• _Requirement_
No record may be omitted; give all of them again exactly.

• _Raw data_
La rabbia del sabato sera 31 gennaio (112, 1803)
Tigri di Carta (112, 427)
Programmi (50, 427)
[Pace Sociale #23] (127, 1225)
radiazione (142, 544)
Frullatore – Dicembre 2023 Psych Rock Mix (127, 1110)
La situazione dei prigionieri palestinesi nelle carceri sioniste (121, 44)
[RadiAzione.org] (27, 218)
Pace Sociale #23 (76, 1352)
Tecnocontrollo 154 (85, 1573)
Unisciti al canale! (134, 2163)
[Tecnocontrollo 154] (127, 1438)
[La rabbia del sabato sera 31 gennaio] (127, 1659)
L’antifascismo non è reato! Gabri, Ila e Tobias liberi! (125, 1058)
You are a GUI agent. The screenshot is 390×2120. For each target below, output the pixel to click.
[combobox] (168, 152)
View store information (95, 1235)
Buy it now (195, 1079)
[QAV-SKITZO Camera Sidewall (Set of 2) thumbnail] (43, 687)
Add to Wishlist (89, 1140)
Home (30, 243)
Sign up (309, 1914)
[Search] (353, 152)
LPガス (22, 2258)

• _Task response_
La rabbia del sabato sera 31 gennaio (112, 1803)
Tigri di Carta (112, 427)
Programmi (50, 427)
[Pace Sociale #23] (127, 1225)
radiazione (142, 544)
Frullatore – Dicembre 2023 Psych Rock Mix (127, 1110)
La situazione dei prigionieri palestinesi nelle carceri sioniste (121, 44)
[RadiAzione.org] (27, 218)
Pace Sociale #23 (76, 1352)
Tecnocontrollo 154 (85, 1573)
Unisciti al canale! (134, 2163)
[Tecnocontrollo 154] (127, 1438)
[La rabbia del sabato sera 31 gennaio] (127, 1659)
L’antifascismo non è reato! Gabri, Ila e Tobias liberi! (125, 1058)
You are a GUI agent. The screenshot is 390×2120. For each target below, output the pixel to click.
[combobox] (168, 152)
View store information (95, 1235)
Buy it now (195, 1079)
[QAV-SKITZO Camera Sidewall (Set of 2) thumbnail] (43, 687)
Add to Wishlist (89, 1140)
Home (30, 243)
Sign up (309, 1914)
[Search] (353, 152)
LPガス (22, 2258)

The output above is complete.